**Pedido escrito 1:**
No artigo sobre política agrícola, qual financiamento ficou de fora da suspensão determinada pelo Tesouro Nacional?

===== Trecho do artigo

José Carlos Vaz
Advogado e consultor, mestre em direito constitucional, ex-secretário de Política Agrícola do Ministério da Agricultura
Esse texto trata de uma opinião do colunista e não necessariamente reflete a posição do Agro Estadão
Opinião
Política Agrícola: se não puder ajudar não atrapalhe
Suspender financiamentos para investimento, em geral, e para custeio para médio e grande produtor, a taxas subsidiadas, não seria problema, mas sim a elevação do dólar, da taxa de juros, do custo dos insumos, que não se resolve via medida provisória
24/02/2025 - 08:00

A semana de 16 a 22 de fevereiro se arrastava lentamente em Brasília, na espera, como tudo no Brasil, do carnaval, quando a Secretaria do Tesouro Nacional resolveu “chutar o pau da barraca” e determinou a suspensão de novas contratações de financiamentos de crédito rural subvencionados pelo Tesouro Nacional, exceto o custeio do Programa de Fortalecimento da Agricultura Familiar (Pronaf).
Isso porque o orçamento de 2025 ainda não foi aprovado pelos congressistas (que provavelmente estão em suas bases, para reuniões com seus eleitores nos bailes pré-carnavalescos).
E porque a proposta orçamentária que está lá no Congresso já está defasada, não dando margem para o Executivo manobrar a possibilidade de uso de um doze avos da proposta orçamentária.

==========
===== A listagem

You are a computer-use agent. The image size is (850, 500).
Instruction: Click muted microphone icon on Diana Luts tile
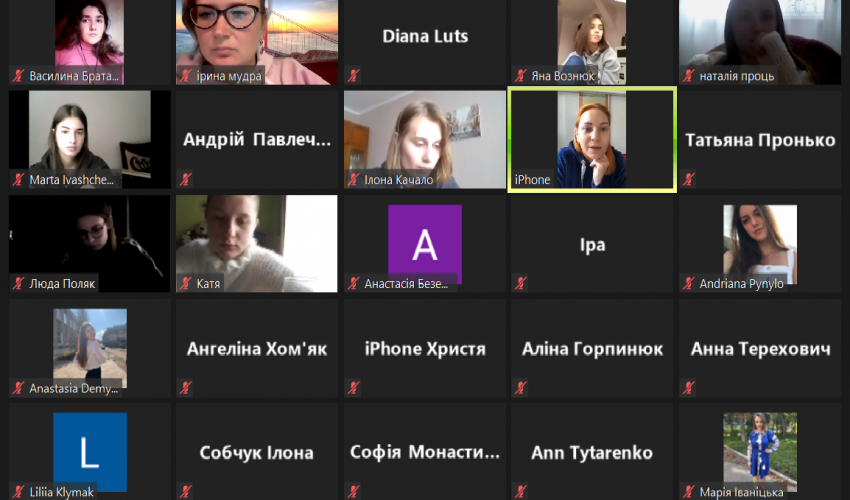click(353, 75)
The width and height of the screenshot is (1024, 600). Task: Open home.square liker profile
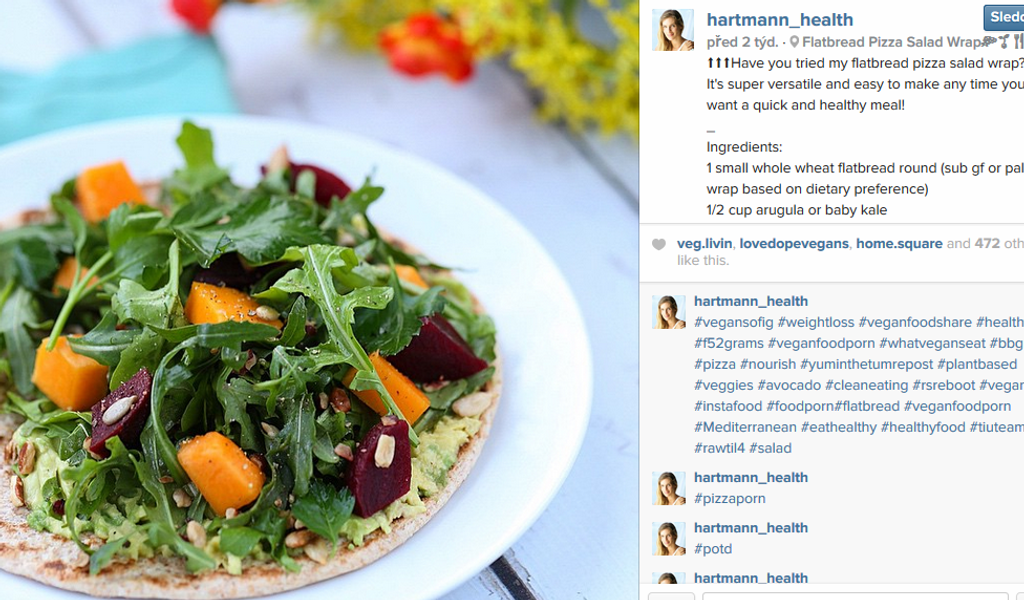[899, 244]
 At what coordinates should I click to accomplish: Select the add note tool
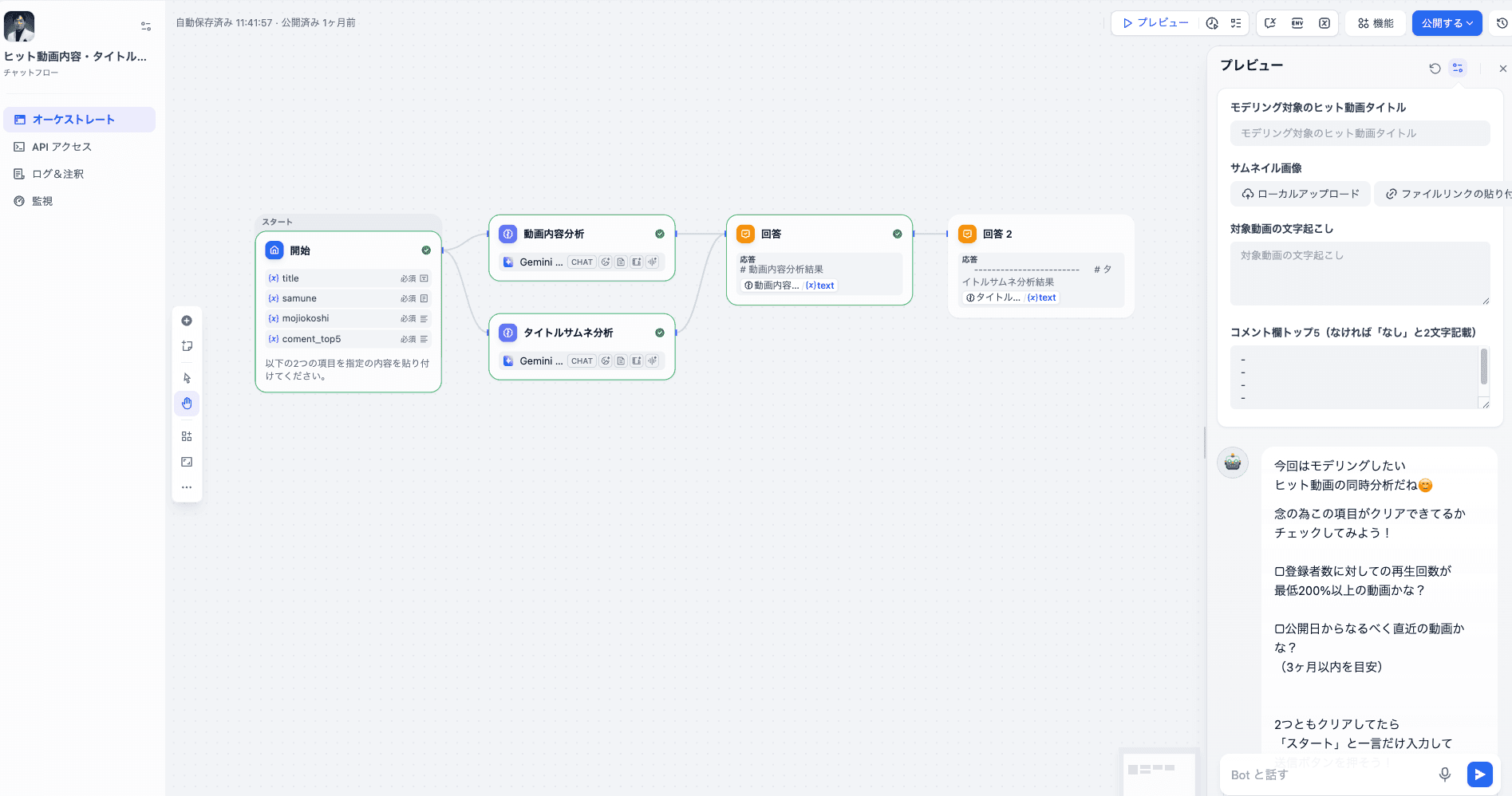pyautogui.click(x=187, y=346)
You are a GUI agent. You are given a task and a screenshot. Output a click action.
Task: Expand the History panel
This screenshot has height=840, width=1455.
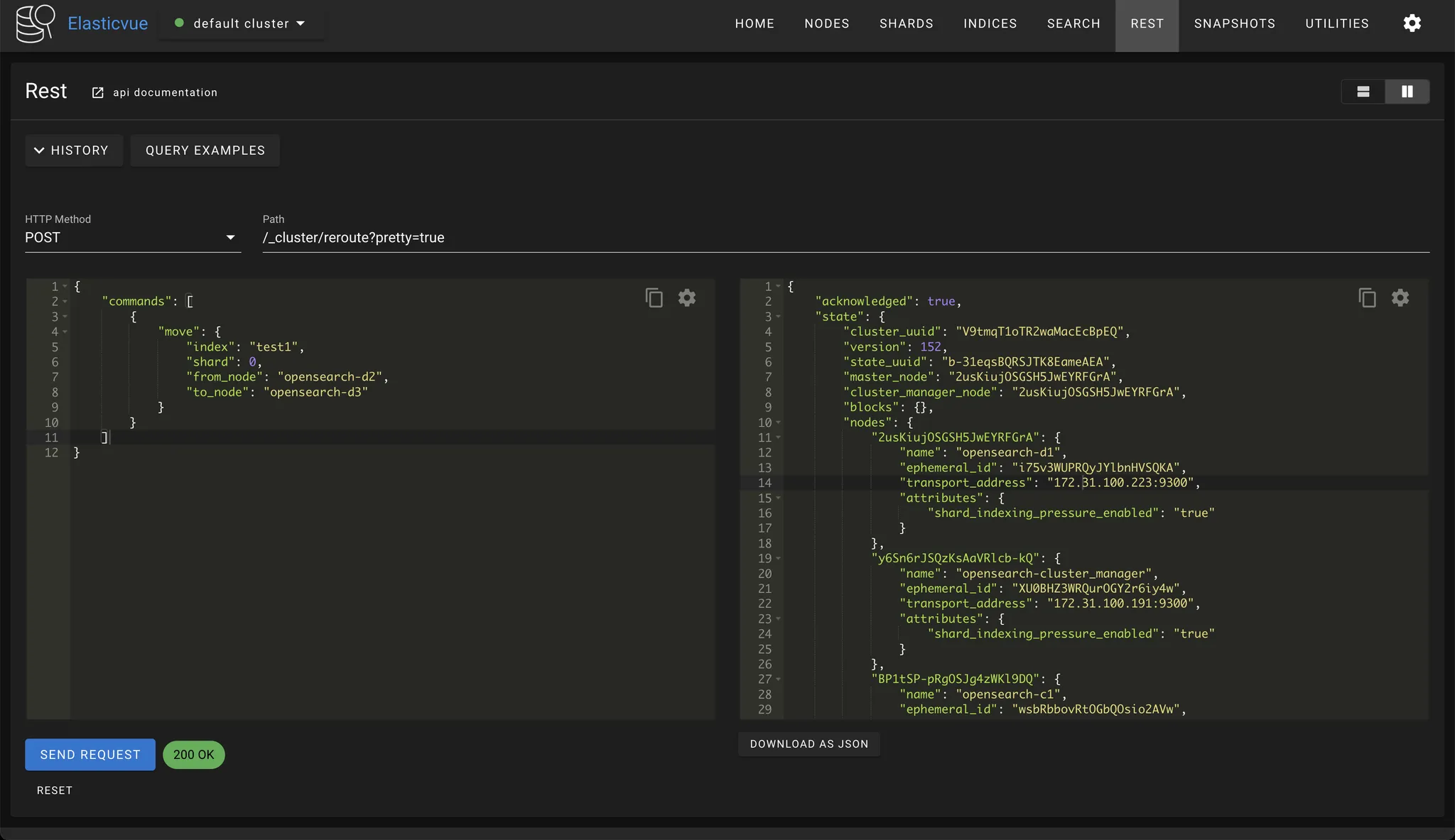[73, 151]
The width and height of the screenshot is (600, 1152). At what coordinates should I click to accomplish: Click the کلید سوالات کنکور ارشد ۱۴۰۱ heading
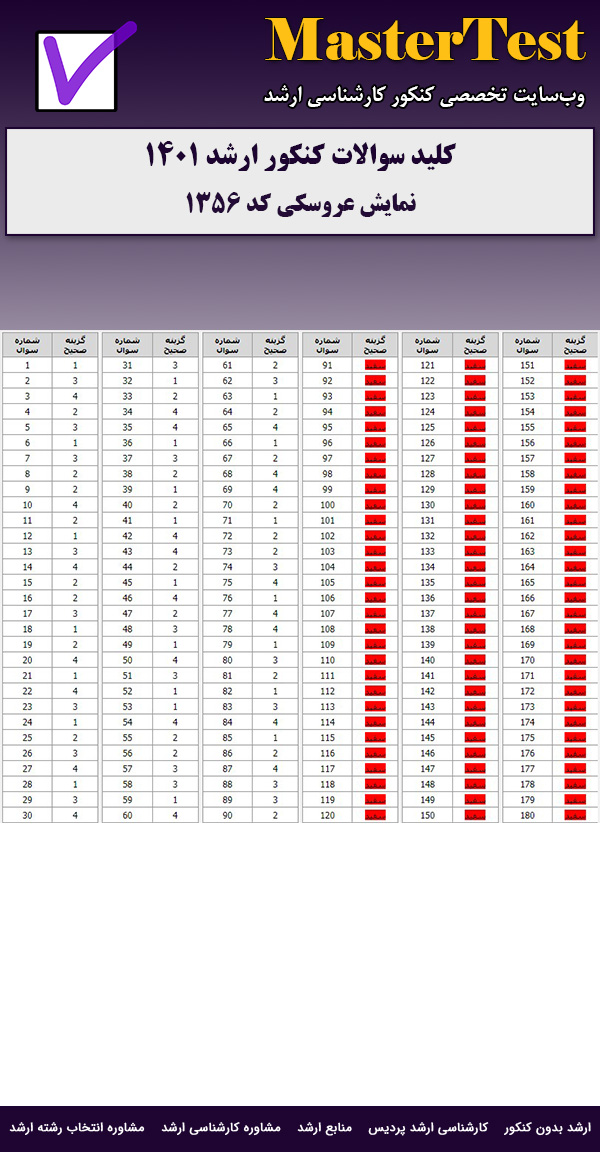pyautogui.click(x=300, y=156)
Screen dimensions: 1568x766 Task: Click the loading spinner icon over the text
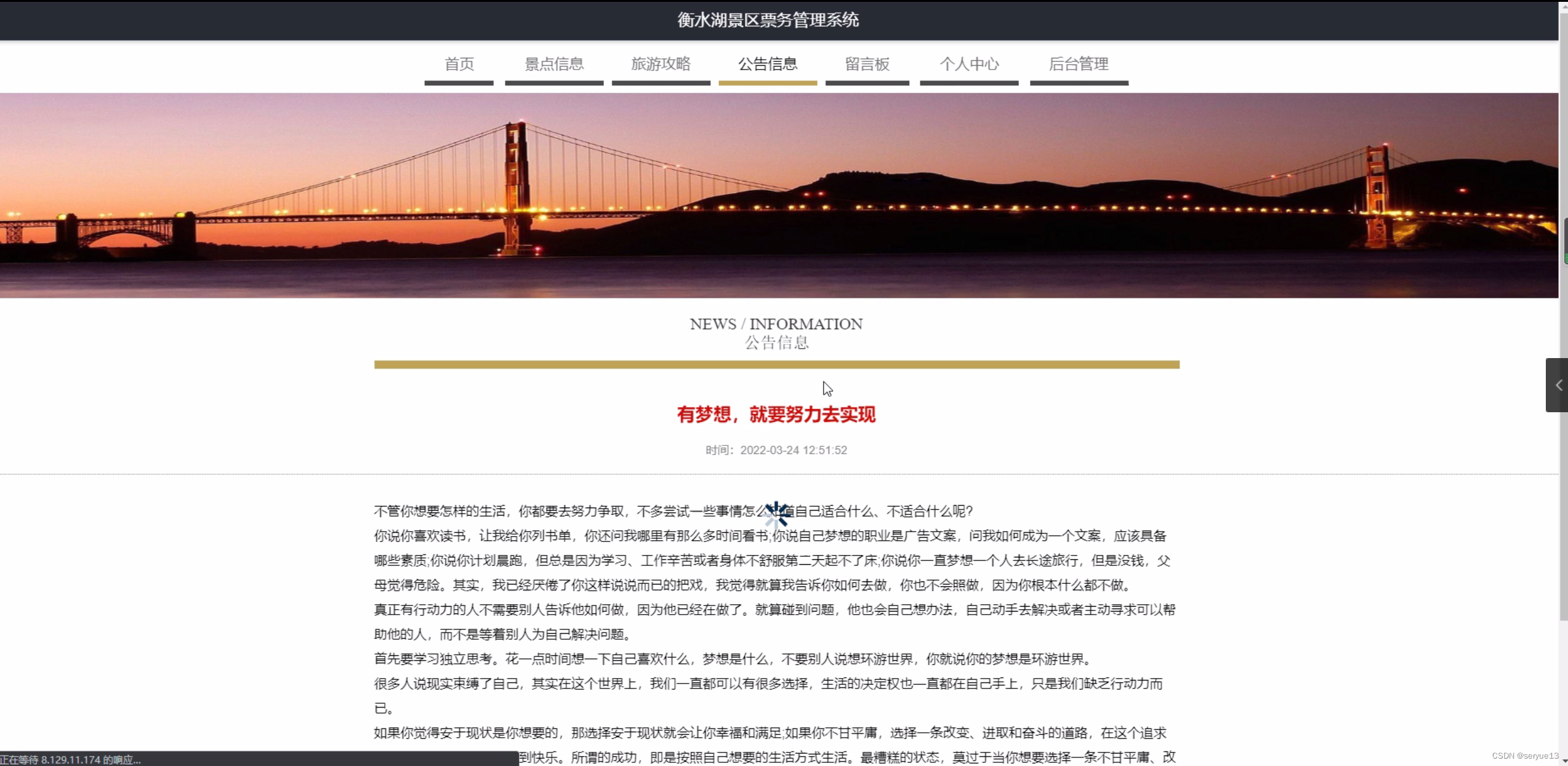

==========

**Pedido escrito 2:**
Na listagem, altere o trecho que começa na linha que contém "The width and height of the screenshot is (600, 1152)." e vai até o fim da listagem, trocando "heading" por "title" e mantendo todo o resto igual. Não inclua as imagens na resposta.

**Resolução 1:**
O custeio do Programa de Fortalecimento da Agricultura Familiar (Pronaf).

**Resolução 2:**
The width and height of the screenshot is (600, 1152). At what coordinates should I click to accomplish: Click the کلید سوالات کنکور ارشد ۱۴۰۱ title
pyautogui.click(x=300, y=156)
Screen dimensions: 1568x766 Task: Click the loading spinner icon over the text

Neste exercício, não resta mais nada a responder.